Le Courrier de Kinshasa (L.C.K.) : Comment devrait-on vous présenter aux lecteurs  ?

Arnaud Marten (A. M.)  : Mon nom est Arnaud Marten. Je réalise un documentaire sur Yannick N’Salambo qui fait de la capoeira avec des jeunes à Limete. Depuis plus de dix ans, il cherche à leur donner une autre estime d’eux-mêmes à travers cet art venu du Brésil où il a été importé par des esclaves, notamment congolais, qui y ont importé une partie de leur culture. Yannick essaie de montrer que les Congolais ont une culture ancienne dont les jeunes sont héritiers et peuvent être fiers. Ils peuvent s’en servir et avoir un meilleur avenir.

L.C.K. : Sur quoi est construit le récit de votre réalisation ?

A. M. : Je filme la manière dont Yannick les conduit et notamment aussi une jeune fille, Déborah, qui a suivi ses traces de sorte qu’aujourd’hui elle a ouvert trois écoles de capoeira dans Kinshasa. Ils abattent un grand travail, je le trouve très fort. Ils le font dans la rue, proposent gratuitement des cours à des jeunes pour leur permettre à leur tour de transmettre ces valeurs, devenir des citoyens et se lever. C’est l’histoire que je suis car elle m’intéresse.

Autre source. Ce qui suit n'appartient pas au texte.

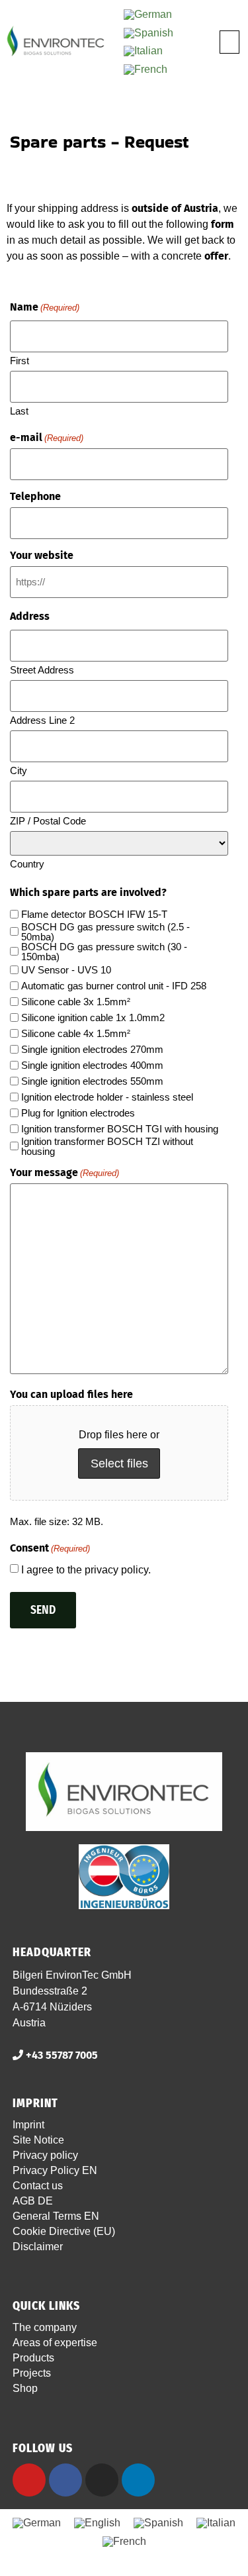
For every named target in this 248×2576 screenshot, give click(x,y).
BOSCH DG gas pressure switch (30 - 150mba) (104, 952)
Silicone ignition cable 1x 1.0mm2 (93, 1017)
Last (19, 410)
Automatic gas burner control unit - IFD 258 (113, 986)
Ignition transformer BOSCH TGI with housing (119, 1129)
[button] (229, 42)
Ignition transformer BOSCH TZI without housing (107, 1146)
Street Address (42, 669)
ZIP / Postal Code (48, 820)
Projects (32, 2373)
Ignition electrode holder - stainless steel (107, 1097)
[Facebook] (65, 2480)
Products (33, 2357)
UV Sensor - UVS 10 (66, 970)
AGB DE (33, 2200)
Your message (64, 1172)
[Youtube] (29, 2480)
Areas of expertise (55, 2342)
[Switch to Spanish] (148, 33)
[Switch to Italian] (143, 51)
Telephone (35, 496)
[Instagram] (101, 2480)
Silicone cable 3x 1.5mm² (75, 1002)
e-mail (46, 437)
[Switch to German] (148, 14)
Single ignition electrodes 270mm (92, 1049)
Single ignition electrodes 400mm (92, 1065)
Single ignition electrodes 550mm (92, 1081)
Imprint (28, 2124)
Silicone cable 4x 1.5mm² (75, 1033)
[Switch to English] (97, 2523)
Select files (119, 1463)
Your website (41, 555)
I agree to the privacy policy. (86, 1570)
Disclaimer (38, 2246)
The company (45, 2327)
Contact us (38, 2185)
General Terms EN (56, 2216)
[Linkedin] (138, 2480)
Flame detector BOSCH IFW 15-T (94, 914)
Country (27, 863)
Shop (25, 2388)
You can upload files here (71, 1394)
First (19, 360)
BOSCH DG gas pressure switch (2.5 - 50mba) (105, 932)
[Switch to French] (145, 69)
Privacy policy (45, 2155)
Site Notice (38, 2140)
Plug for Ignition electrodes (78, 1113)
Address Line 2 (42, 720)
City (18, 770)
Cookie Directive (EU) (64, 2231)
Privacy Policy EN (55, 2170)
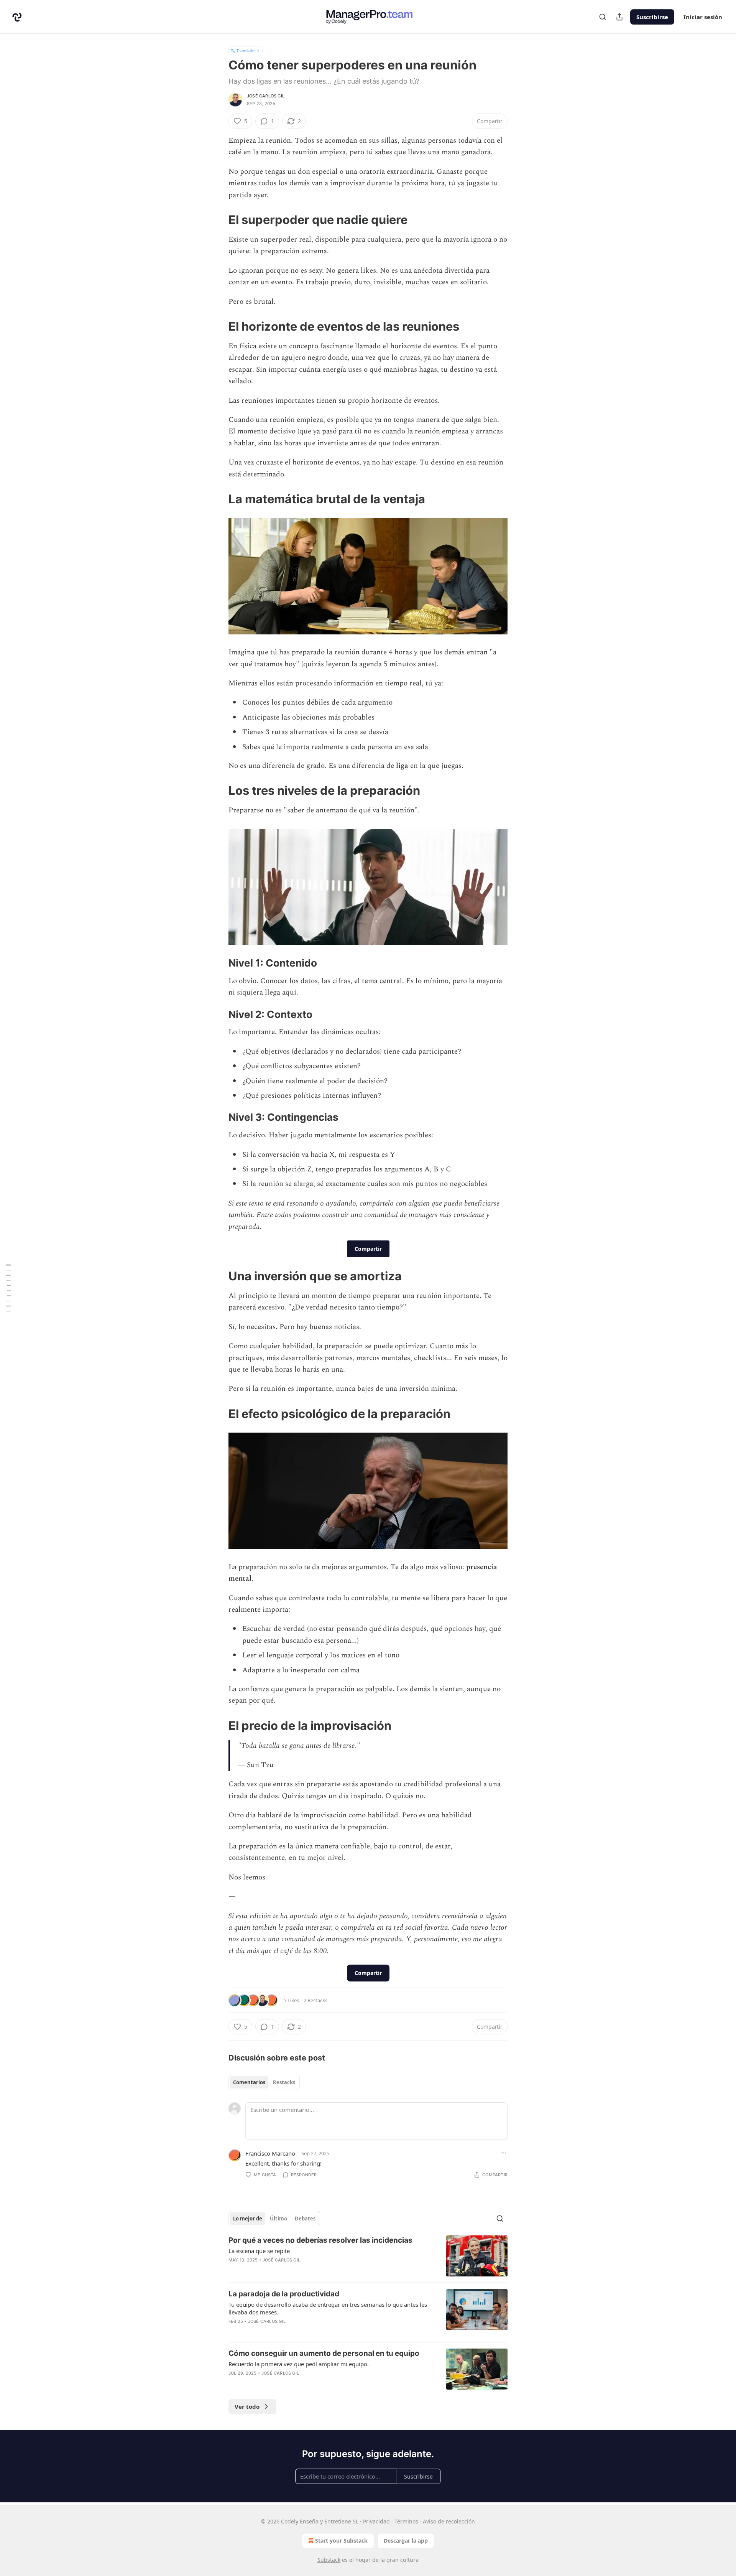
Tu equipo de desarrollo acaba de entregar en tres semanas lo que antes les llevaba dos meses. (327, 2308)
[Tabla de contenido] (8, 1288)
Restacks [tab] (284, 2082)
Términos (406, 2521)
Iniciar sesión (702, 17)
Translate (246, 50)
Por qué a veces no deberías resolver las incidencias (320, 2240)
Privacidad (376, 2521)
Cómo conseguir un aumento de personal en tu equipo (323, 2353)
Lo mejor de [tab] (247, 2218)
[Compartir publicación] (619, 17)
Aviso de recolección (449, 2521)
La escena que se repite (259, 2251)
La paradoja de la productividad (283, 2293)
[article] (368, 2256)
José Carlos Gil (265, 96)
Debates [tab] (305, 2218)
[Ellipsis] (504, 2153)
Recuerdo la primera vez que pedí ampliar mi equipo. (298, 2364)
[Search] (602, 17)
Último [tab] (278, 2218)
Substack (328, 2559)
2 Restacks (315, 2000)
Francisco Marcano (270, 2153)
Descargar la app (406, 2540)
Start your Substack (341, 2540)
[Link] (218, 220)
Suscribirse (652, 17)
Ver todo (247, 2406)
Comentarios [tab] (249, 2082)
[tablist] (264, 2082)
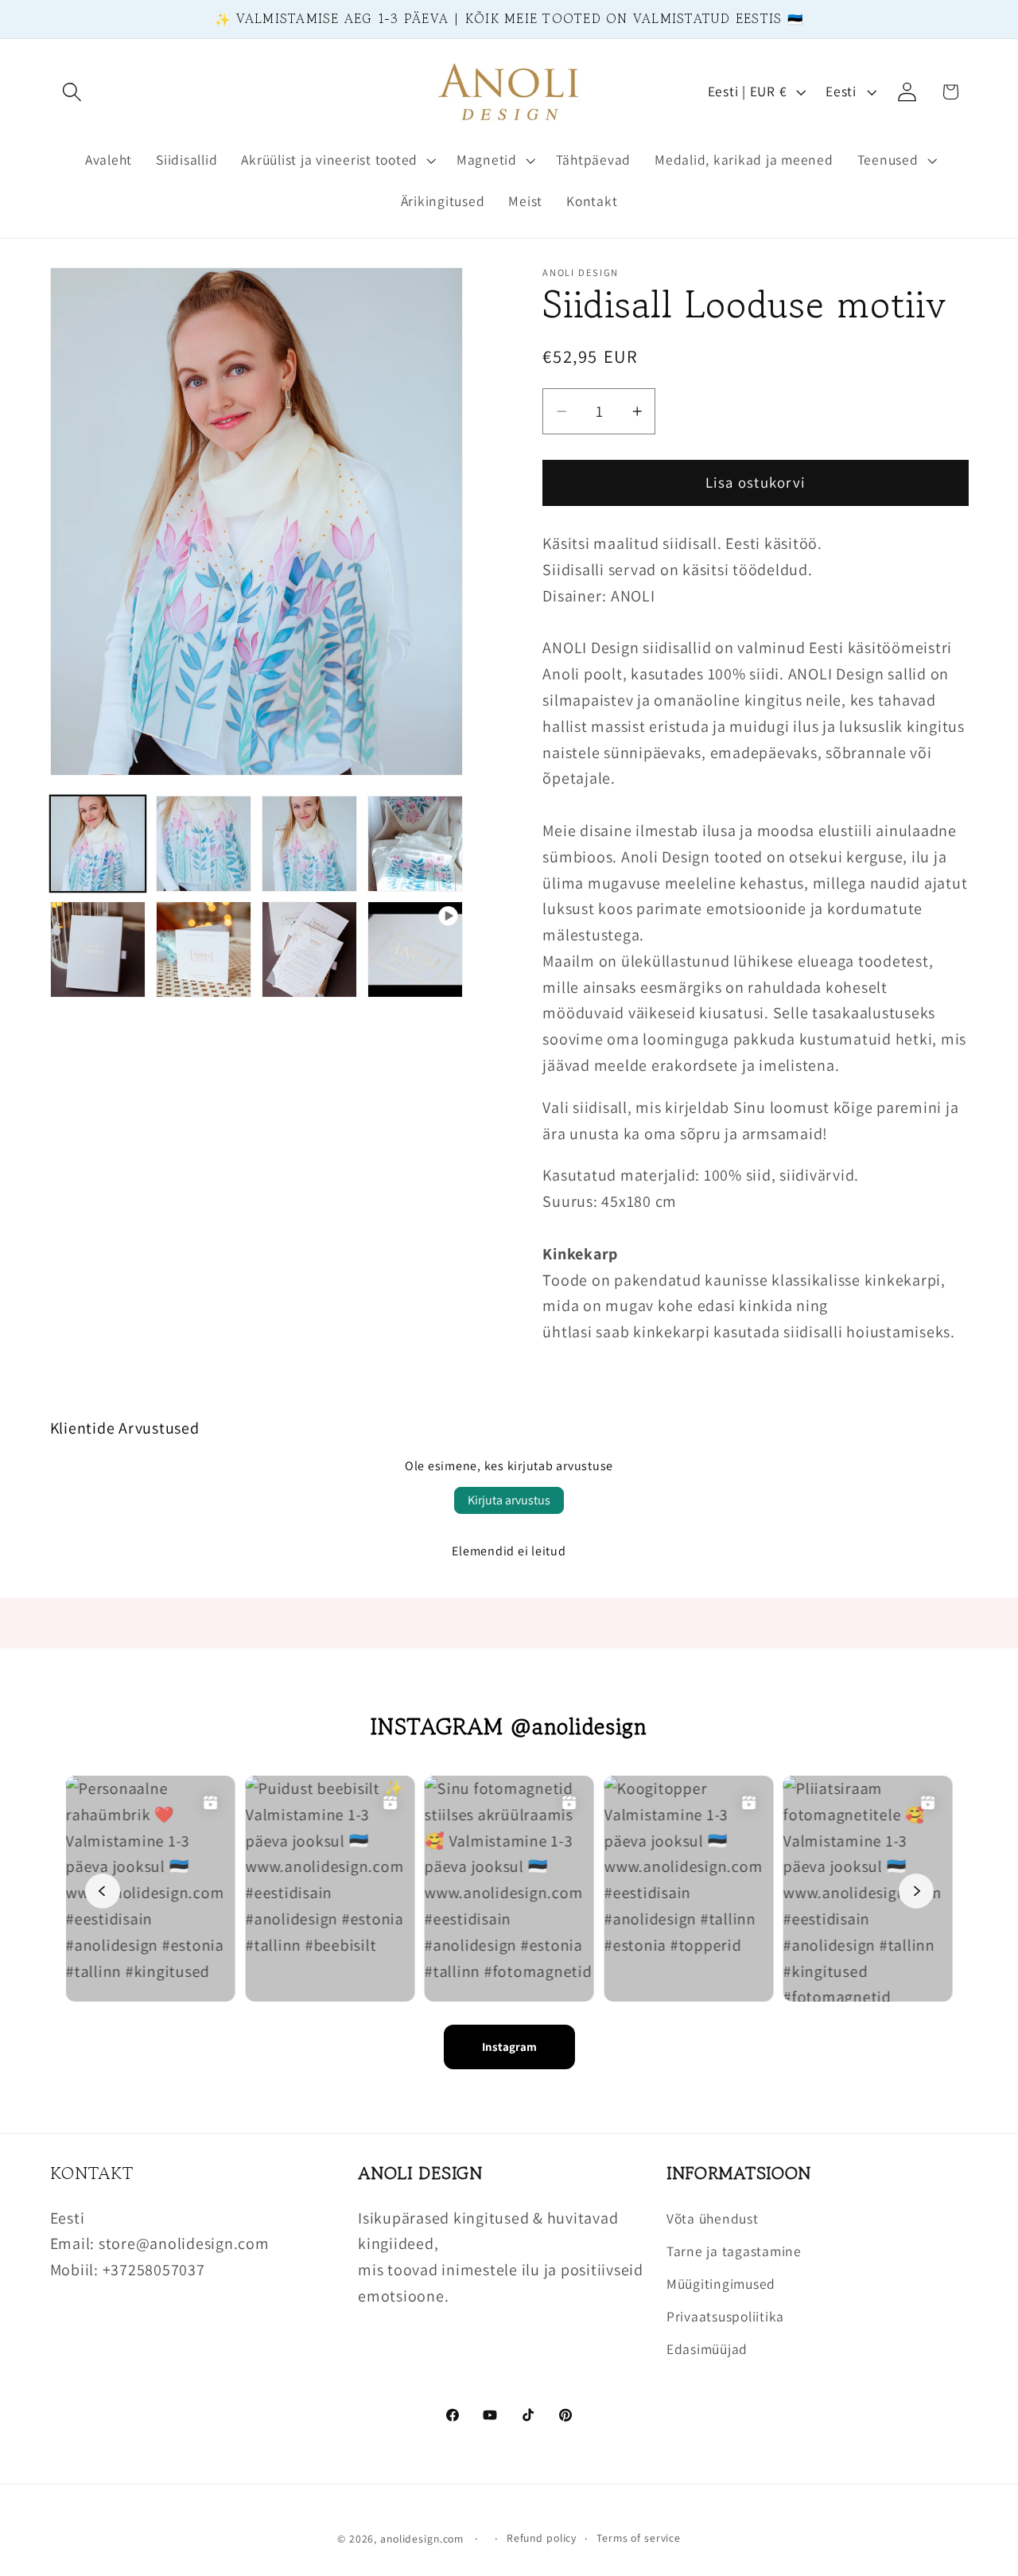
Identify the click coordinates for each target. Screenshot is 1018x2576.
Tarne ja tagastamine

L.C.K. : Le travail est réalisé sur l’estime de soi parce que ce sont des enfants de la rue ? …

A. M. : Non ! Mais ce sont des jeunes de milieux défavorisés de 5 à 26 ans. Ils sont issus de plusieurs quartiers de Kinshasa et qui souvent n’ont pas accès à la scolarité ou alors qui sont déscolarisés au milieu du secondaire. Yannick les encourage à se rescolariser et a essayé de mettre en place des partenariats avec des collèges et des lycées pour les emmener jusqu’aux examens d’Etat. Ce projet d’éducation m’intéresse. Je vois la détermination de Déborah alors que les jeunes filles sont souvent très déscolarisées parce qu’elles vont être épousées, il y aura une dot qui sera versée et l’on préfère investir sur les garçons. Yannick se bat contre ces pratiques, il veut des citoyens congolais formés qui vont participer à améliorer la vie dans la société. Et, à mon avis, l’avenir du Congo, de l’Afrique, et même de n’importe où, passe par la jeunesse, l’éducation, la transmission, c’est très important. Cela se fera notamment par les jeunes filles, la situation ne sera pas améliorée si l’on ne prend pas en compte leurs besoins. 

L.C.K. : Comment procédez-vous pour le tournage du film  ?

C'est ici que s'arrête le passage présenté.